Jacob’s Ladder, F. Scott Fitzgerald
I
It was a particularly sordid and degraded murder trial, and Jacob Booth, writhing quietly on a spectators’ bench, felt that he had childishly gobbled something without being hungry, simply because it was there. The newspapers had humanized the case, made a cheap, neat problem play out of an affair of the jungle, so passes that actually admitted one to the court room were hard to get. Such a pass had been tendered him the evening before.
Jacob looked around at the doors, where a hundred people, inhaling and exhaling with difficulty, generated excitement by their eagerness, their breathless escape from their own private lives.
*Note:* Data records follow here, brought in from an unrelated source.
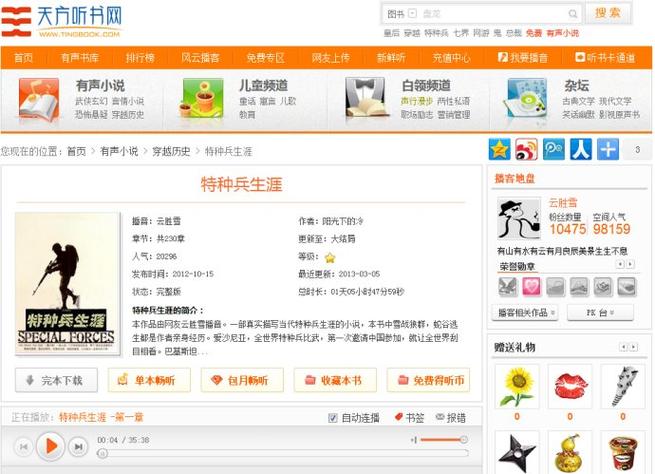This screenshot has width=655, height=474.
Task: Open the 排行榜 navigation tab
Action: pos(140,58)
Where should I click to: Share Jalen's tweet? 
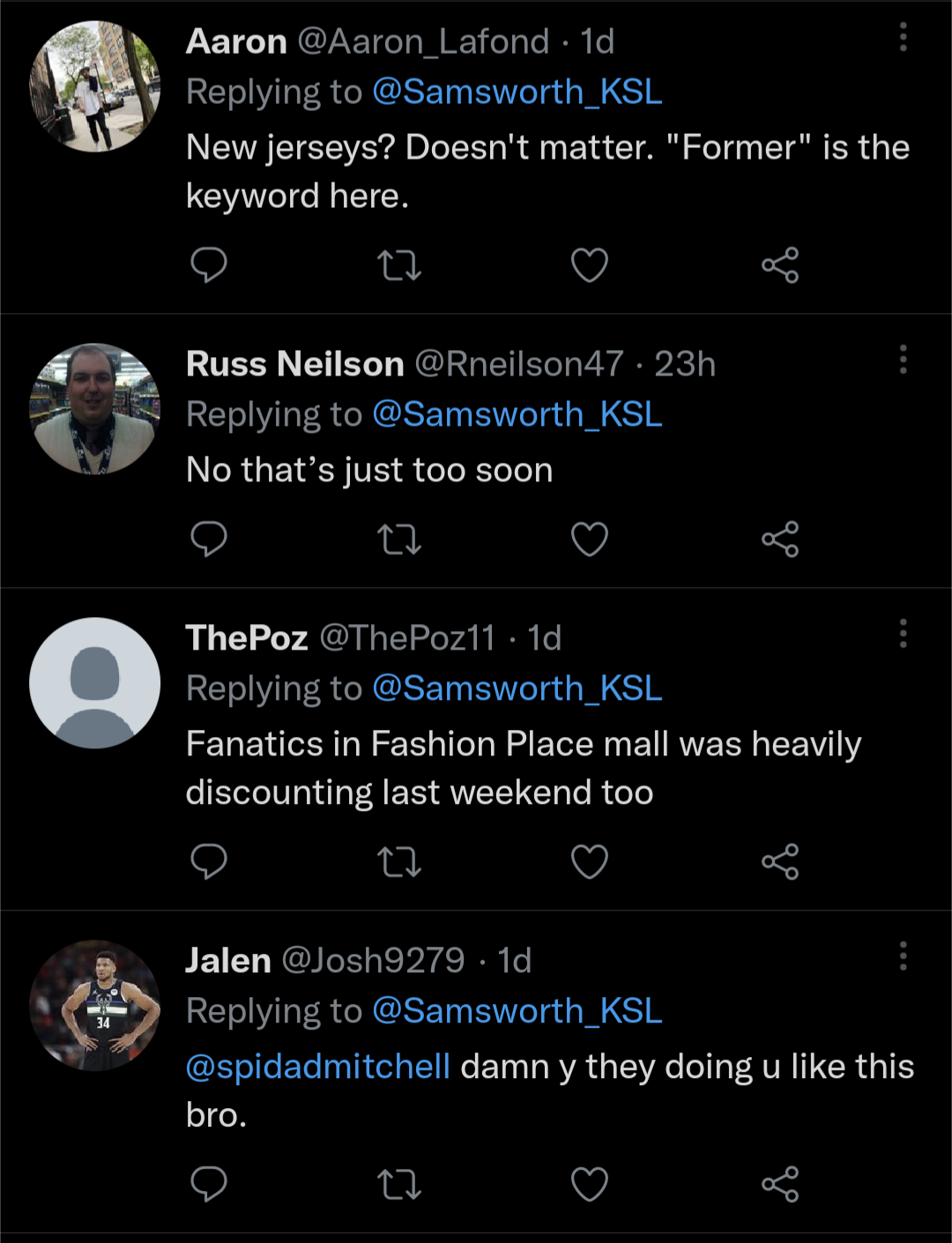pos(780,1184)
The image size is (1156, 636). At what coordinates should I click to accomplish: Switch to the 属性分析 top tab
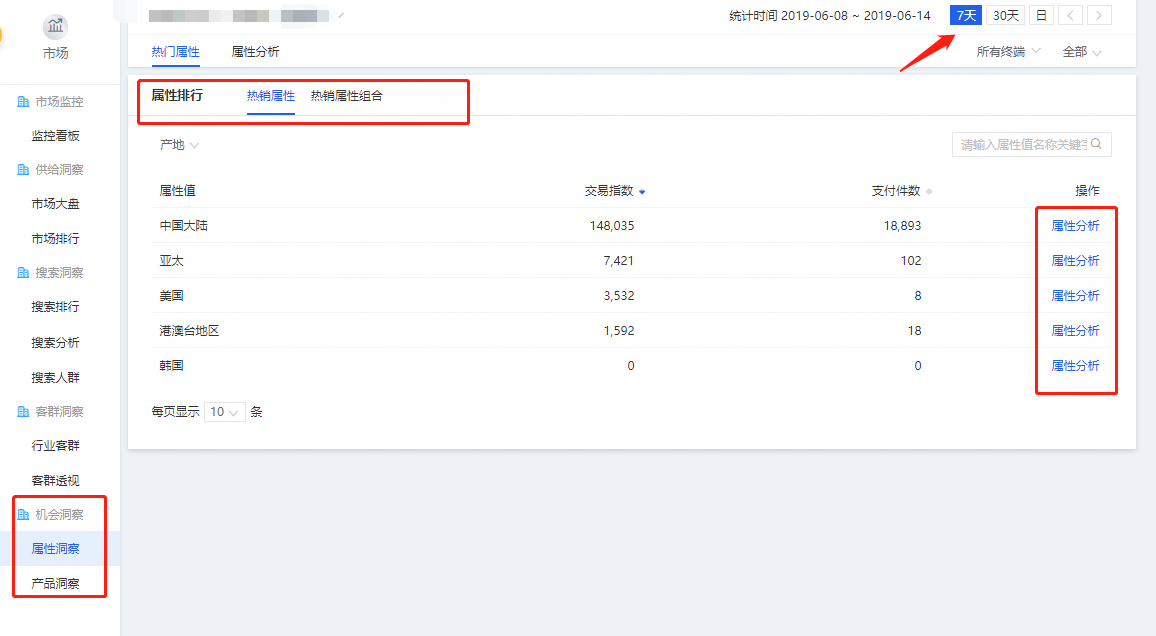click(255, 51)
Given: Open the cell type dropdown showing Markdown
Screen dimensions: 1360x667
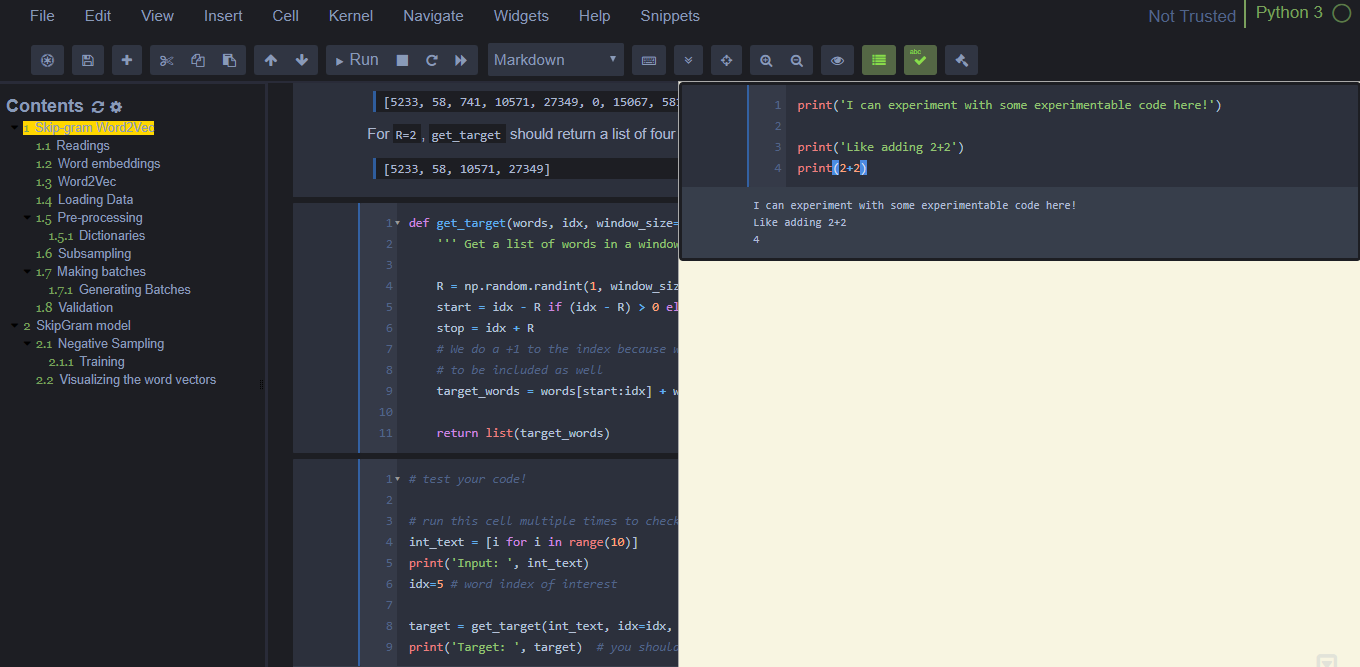Looking at the screenshot, I should (555, 60).
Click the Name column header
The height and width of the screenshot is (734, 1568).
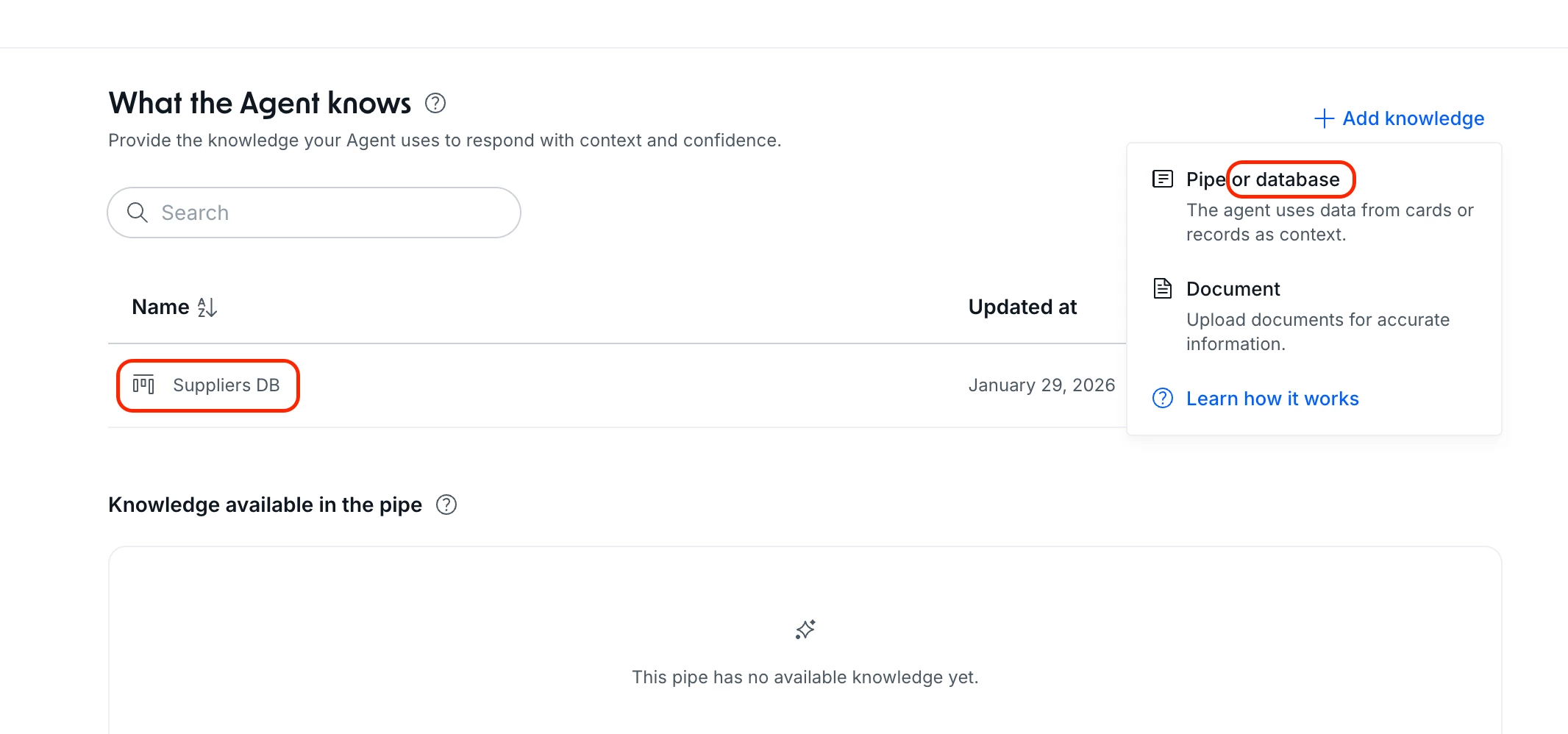(160, 307)
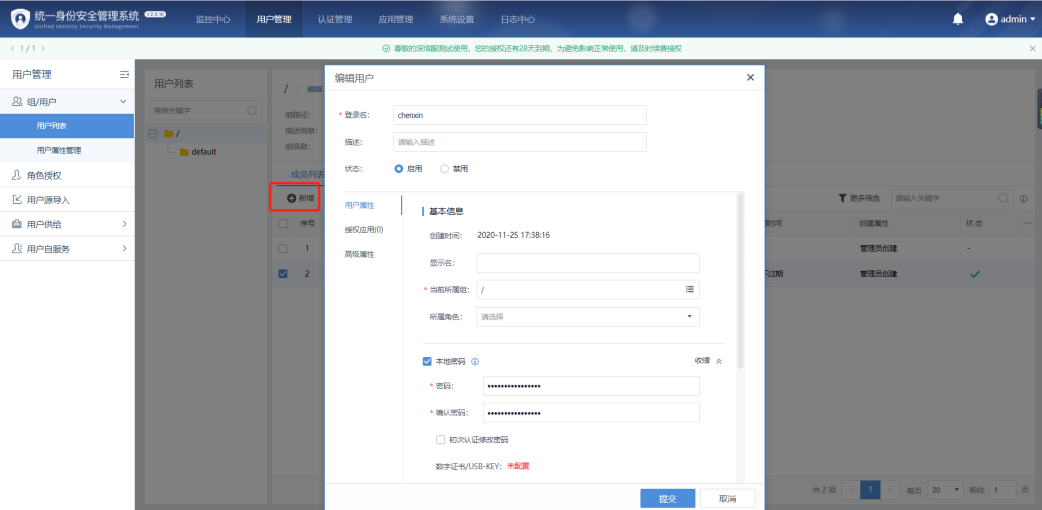Image resolution: width=1042 pixels, height=510 pixels.
Task: Click the info icon beside 本地密码
Action: (475, 362)
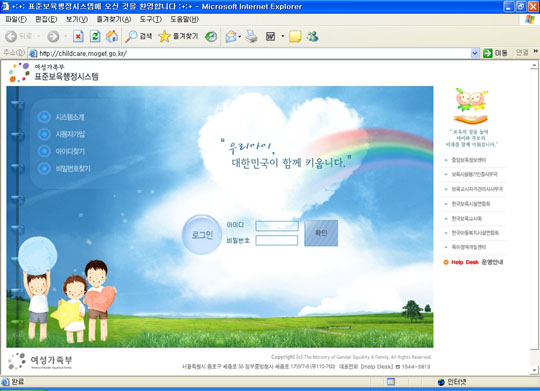Expand the address bar dropdown arrow

(x=475, y=53)

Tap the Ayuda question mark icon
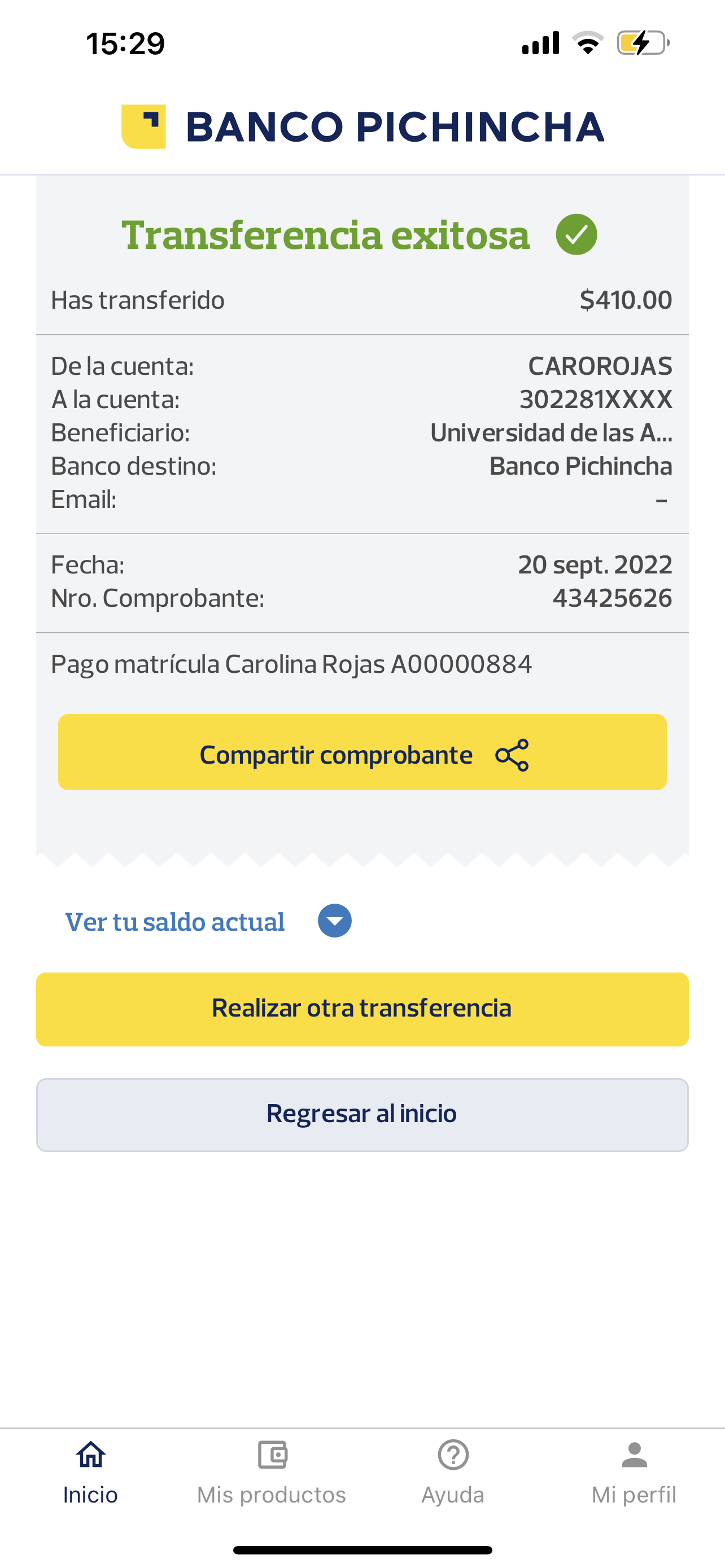[x=453, y=1455]
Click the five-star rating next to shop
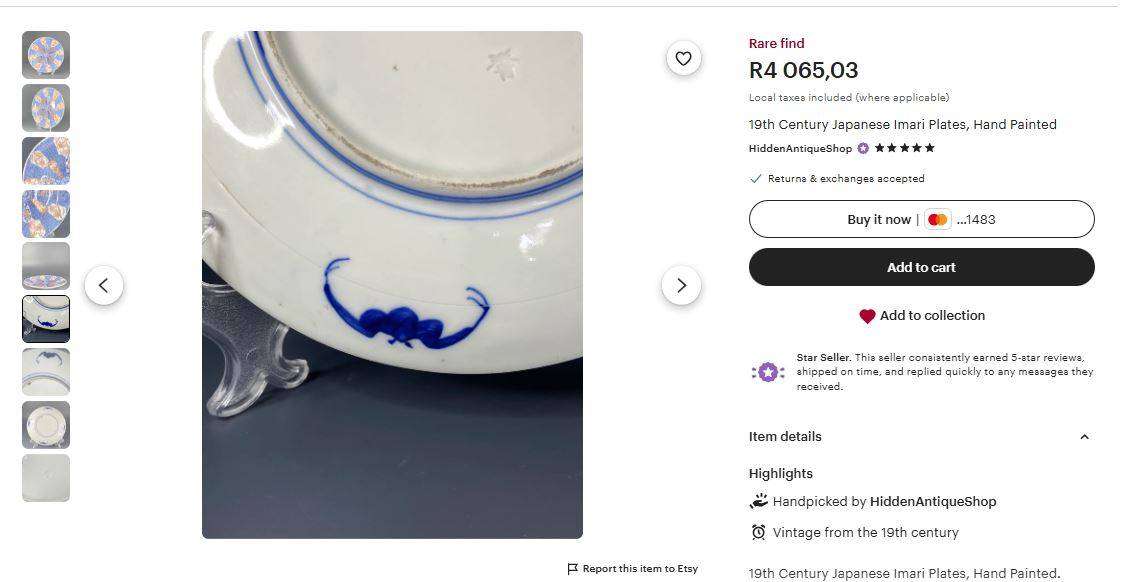Screen dimensions: 1148x582 [904, 149]
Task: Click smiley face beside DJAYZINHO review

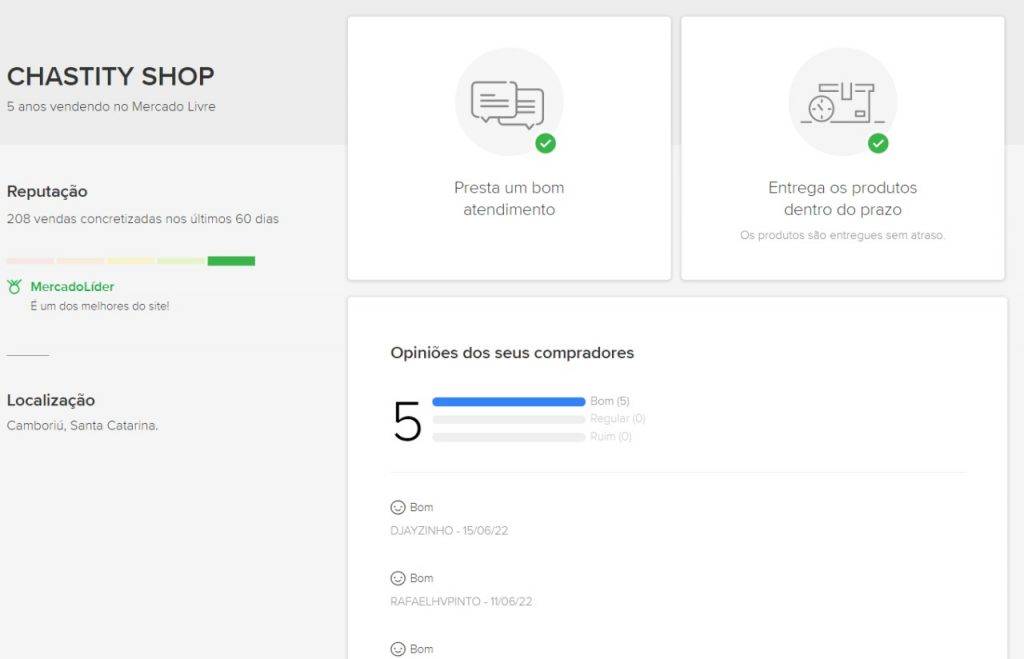Action: (398, 508)
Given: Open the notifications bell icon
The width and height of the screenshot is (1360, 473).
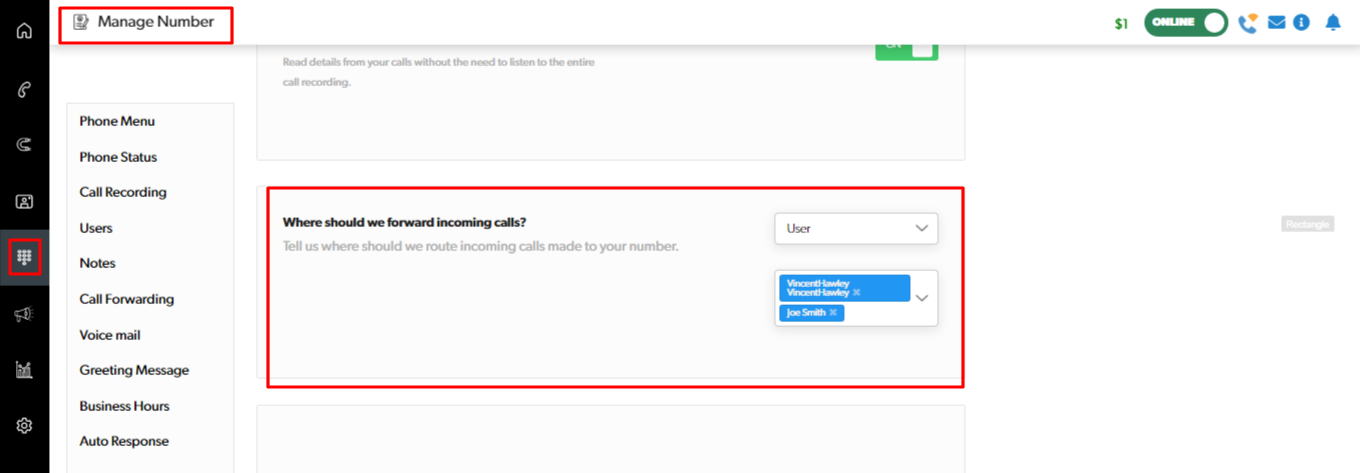Looking at the screenshot, I should 1332,23.
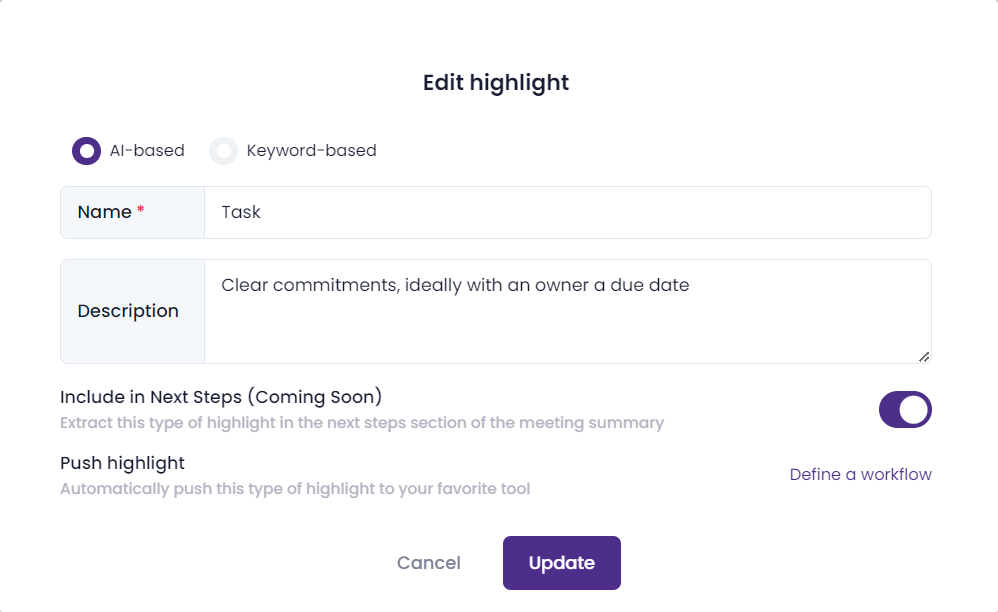This screenshot has height=612, width=998.
Task: Select the AI-based radio button
Action: [x=87, y=151]
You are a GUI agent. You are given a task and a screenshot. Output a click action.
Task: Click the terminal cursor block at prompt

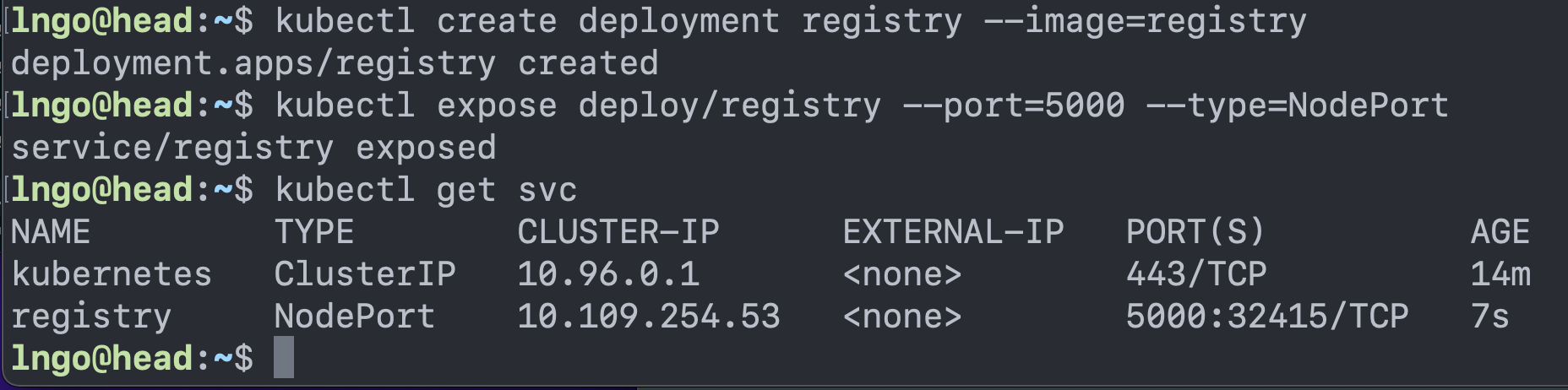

The day was hot and there was sweat upon the crowd—obvious sweat in large dewy beads that would shake off on Jacob if he fought his way through to the doors. Someone behind him guessed that the jury wouldn’t be out half an hour.
With the inevitability of a compass needle, his head swung toward the prisoner’s table and he stared once more at the murderess’ huge blank face garnished with red button eyes. She was Mrs. Choynski, nee Delehanty, and fate had ordained that she should one day seize a meat ax and divide her sailor lover. The puffy hands that had swung the weapon turned an ink bottle about endlessly; several times she glanced at the crowd with a nervous smile.
Jacob frowned and looked around quickly; he had found a pretty face and lost it again. The face had edged sideways into his consciousness when he was absorbed in a mental picture of Mrs. Choynski in action; now it was faded back into the anonymity of the crowd. It was the face of a dark saint with tender, luminous eyes and a skin pale and fair. Twice he searched the room, then he forgot and sat stiffly and uncomfortably, waiting.
The jury brought in a verdict of murder in the first degree; Mrs. Choynski squeaked, “Oh, my God!” The sentence was postponed until next day. With a slow rhythmic roll, the crowd pushed out into the August afternoon.
Jacob saw the face again, realizing why he hadn’t seen it before. It belonged to a young girl beside the prisoner’s table and it had been hidden by the full moon of Mrs. Choynski’s head. Now the clear, luminous eyes were bright with tears, and an impatient young man with a squashed nose was trying to attract the attention of the shoulder.
“Oh, get out!” said the girl, shaking the hand off impatiently. “Le’ me alone, will you? Le’ me alone. Geeze!”
The man sighed profoundly and stepped back. The girl embraced the dazed Mrs. Choynski and another lingerer remarked to Jacob that they were sisters. Then Mrs. Choynski was taken off the scene—her expression absurdly implied an important appointment—and the girl sat down at the desk and began to powder her face. Jacob waited; so did the young man with the squashed nose. The sergeant came up brusquely and Jacob gave him five dollars.
“Geeze!” cried the girl to the young man. “Can’t you le’ me alone?” She stood up. Her presence, the obscure vibrations of her impatience, filled the court room. “Every day itsa same!”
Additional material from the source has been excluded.